* ABOUT THIS TASK: Your task is to repeat exactly the lines below between the line holding "شارب اللحية والعيد المفضل (85, 2132)" and the line holding "[sticky-instagram] (286, 2555)", inclusive, and only those.

Stored records

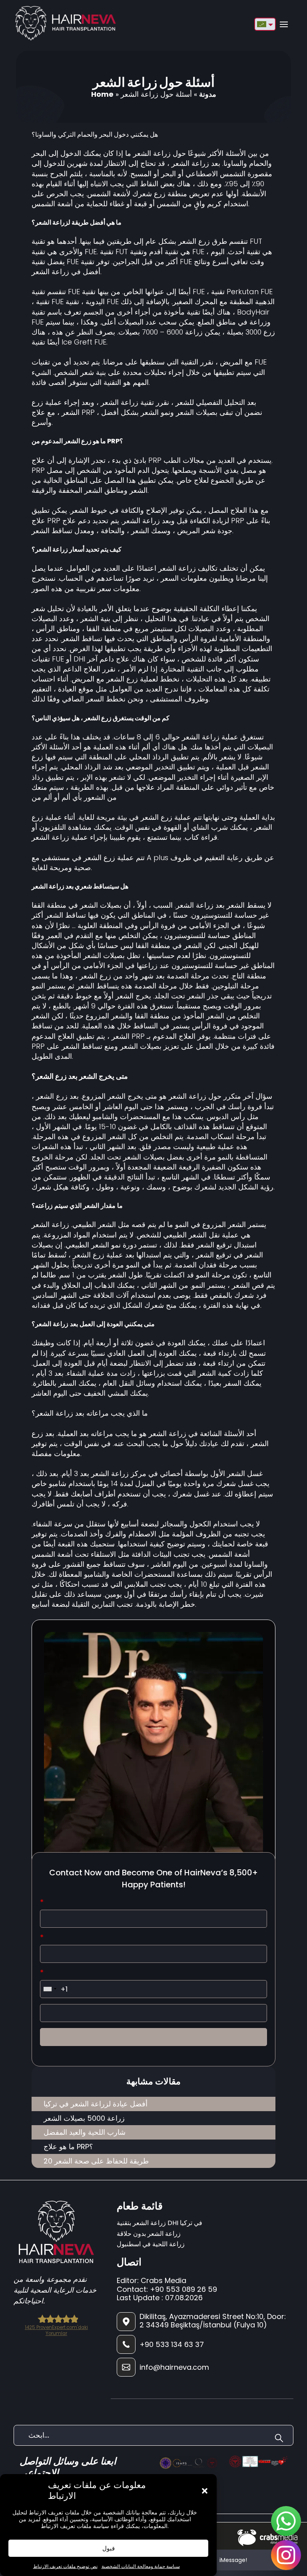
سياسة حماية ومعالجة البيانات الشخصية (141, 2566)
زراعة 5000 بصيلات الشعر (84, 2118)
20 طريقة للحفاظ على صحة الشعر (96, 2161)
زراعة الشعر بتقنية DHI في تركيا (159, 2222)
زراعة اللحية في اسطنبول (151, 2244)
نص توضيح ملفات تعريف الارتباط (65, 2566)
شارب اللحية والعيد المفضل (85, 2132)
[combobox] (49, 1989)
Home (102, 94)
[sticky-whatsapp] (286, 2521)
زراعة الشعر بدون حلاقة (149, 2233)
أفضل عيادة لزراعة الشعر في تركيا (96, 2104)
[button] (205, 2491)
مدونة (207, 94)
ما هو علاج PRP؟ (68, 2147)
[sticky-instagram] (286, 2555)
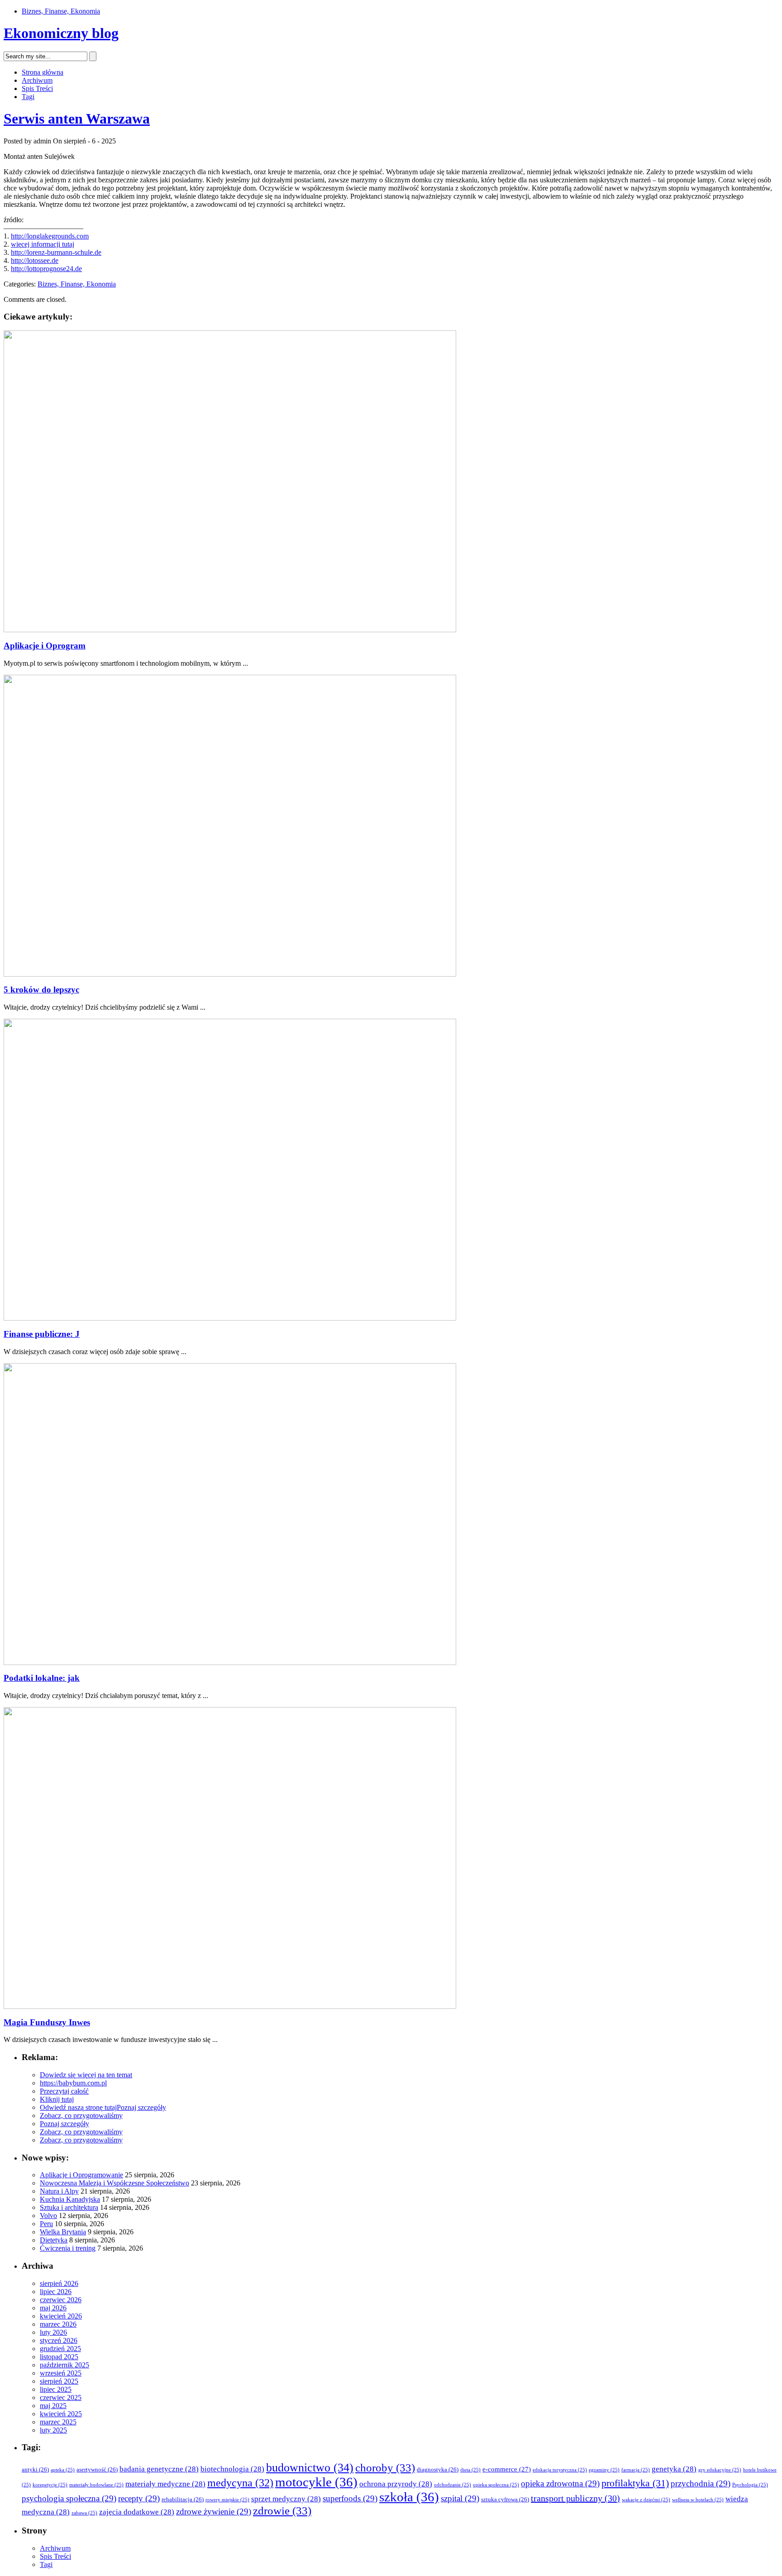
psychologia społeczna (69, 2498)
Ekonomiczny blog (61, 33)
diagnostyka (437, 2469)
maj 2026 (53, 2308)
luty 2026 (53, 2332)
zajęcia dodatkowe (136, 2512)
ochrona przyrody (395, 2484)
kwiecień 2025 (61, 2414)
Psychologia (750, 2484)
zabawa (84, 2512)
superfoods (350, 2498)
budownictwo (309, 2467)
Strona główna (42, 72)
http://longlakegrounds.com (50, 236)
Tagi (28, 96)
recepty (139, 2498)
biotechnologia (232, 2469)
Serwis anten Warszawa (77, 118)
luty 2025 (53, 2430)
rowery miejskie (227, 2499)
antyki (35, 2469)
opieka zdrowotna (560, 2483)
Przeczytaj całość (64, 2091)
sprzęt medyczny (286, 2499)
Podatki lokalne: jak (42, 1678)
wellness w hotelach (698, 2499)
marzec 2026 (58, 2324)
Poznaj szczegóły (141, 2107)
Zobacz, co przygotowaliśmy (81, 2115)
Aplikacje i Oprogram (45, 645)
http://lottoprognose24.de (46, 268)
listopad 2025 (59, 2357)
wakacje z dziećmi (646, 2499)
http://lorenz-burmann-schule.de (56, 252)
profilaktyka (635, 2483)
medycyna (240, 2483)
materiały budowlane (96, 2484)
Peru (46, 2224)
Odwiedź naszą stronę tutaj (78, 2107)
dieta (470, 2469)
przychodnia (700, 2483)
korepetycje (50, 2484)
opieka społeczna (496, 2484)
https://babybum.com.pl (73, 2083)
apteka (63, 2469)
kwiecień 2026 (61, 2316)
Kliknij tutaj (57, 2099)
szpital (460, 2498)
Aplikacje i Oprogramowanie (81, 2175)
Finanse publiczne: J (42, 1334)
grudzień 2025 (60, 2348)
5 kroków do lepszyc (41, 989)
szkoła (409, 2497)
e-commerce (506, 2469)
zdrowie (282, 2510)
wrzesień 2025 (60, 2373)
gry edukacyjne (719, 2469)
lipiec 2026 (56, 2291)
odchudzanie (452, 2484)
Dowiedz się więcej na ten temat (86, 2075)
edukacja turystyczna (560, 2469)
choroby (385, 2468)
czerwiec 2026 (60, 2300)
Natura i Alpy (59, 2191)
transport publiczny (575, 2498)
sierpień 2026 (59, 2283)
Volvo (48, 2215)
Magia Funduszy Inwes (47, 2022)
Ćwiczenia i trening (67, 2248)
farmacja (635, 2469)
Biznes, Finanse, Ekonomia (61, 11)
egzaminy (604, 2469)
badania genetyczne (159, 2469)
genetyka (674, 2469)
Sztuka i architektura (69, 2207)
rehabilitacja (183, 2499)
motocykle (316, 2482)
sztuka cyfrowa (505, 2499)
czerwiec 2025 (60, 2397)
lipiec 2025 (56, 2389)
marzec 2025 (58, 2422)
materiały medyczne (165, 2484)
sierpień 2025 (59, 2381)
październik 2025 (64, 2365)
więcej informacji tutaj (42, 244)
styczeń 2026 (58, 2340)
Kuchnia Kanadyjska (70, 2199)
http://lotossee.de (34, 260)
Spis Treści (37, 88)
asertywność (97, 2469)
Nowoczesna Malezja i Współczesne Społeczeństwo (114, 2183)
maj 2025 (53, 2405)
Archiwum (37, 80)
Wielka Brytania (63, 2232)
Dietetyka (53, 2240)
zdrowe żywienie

* SOLVED EXERCISE:
شارب اللحية والعيد المفضل (85, 2132)
[combobox] (49, 1989)
Home (102, 94)
[sticky-whatsapp] (286, 2521)
زراعة الشعر بدون حلاقة (149, 2233)
أفضل عيادة لزراعة الشعر في تركيا (96, 2104)
[button] (205, 2491)
مدونة (207, 94)
ما هو علاج PRP؟ (68, 2147)
[sticky-instagram] (286, 2555)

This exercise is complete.